When I think of demons, I think of mythological thinking. And when I think of mythological thinking, I think back to 2004 when Ron Suskind did an interview with a White House aide (speculated, but not confirmed, to be Karl Rove). The unnamed aide said this:
"...that guys like me were 'in what we call the reality-based community,' which he defined as people who 'believe that solutions emerge from your judicious study of discernible reality.' [...] 'That's not the way the world really works anymore,' he continued. 'We're an empire now, and when we act, we create our own reality. And while you're studying that reality—judiciously, as you will—we'll act again, creating other new realities, which you can study too, and that's how things will sort out. We're history's actors...and you, all of you, will be left to just study what we do".

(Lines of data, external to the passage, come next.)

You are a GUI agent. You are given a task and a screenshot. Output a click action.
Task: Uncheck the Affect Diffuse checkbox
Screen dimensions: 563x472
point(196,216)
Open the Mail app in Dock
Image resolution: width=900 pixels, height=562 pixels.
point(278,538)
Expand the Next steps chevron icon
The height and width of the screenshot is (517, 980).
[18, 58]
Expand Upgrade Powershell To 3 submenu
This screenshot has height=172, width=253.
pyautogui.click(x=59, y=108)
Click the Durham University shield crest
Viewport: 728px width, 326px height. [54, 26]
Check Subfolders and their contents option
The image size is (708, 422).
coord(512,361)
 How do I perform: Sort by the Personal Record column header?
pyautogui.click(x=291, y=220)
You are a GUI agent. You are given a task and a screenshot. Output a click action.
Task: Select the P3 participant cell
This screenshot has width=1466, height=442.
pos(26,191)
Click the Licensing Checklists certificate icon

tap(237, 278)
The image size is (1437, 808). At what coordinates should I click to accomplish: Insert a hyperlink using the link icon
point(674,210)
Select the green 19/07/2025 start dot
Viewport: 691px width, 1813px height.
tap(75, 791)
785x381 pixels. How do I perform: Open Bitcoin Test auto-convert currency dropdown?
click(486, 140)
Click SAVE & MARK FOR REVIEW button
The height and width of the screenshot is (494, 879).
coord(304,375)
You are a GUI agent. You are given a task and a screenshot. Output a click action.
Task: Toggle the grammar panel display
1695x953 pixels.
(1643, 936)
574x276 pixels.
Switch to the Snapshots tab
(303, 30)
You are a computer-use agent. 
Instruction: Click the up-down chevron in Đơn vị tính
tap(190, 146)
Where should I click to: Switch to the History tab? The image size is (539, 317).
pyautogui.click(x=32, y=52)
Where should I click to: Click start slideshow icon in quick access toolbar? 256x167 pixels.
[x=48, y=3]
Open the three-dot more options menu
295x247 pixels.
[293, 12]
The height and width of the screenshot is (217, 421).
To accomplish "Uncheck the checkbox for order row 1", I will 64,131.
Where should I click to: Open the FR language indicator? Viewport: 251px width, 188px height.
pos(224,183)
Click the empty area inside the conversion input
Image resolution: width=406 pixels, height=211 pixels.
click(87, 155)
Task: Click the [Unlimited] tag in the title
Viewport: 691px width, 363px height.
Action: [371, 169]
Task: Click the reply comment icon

So again, we have the reality-based community (those of us who believe reality can and should be observed, analyzed, and that then we draw conclusions about how to proceed), and those who belong to the community that makes up fabrications. "We're an empire now, and when we act, we create our own reality". Is this phenomena connected to the fact that we're a late-stage empire, as it were?
"When everything’s mediated, when images take precedence over “a reality whose nature we are less and less able to grasp,” the hyperreality of the mythical and the mystical seems deeper, truer, than the tepid reality of the actual."
This reminds me of Bishop Honore of Autun, who wrote in the 12th century that "pictures are the literature of the laity". Since most medieval French peasants were illiterate, it made sense that the Church should present important narratives in picture format (stained glass images, icons, breviaries, etc.).
But while that worked for medieval peasants, it won't work for us: most of us are literate and many of us can think critically. So although the comparison isn't exactly the same, I sense a similarity in the "enchanting" religious images favored by Honore and the "fantastical" stories of Tucker Carlson and Rod Dreher.
They should know better. And we need to hold these fools to account.
I'd love to hear anyone's comments and/or critiques of my ideas.
I am new to Nicholas Carr's work, and I'm impressed by it. I just picked up his new book, too, and am looking forward to reading it.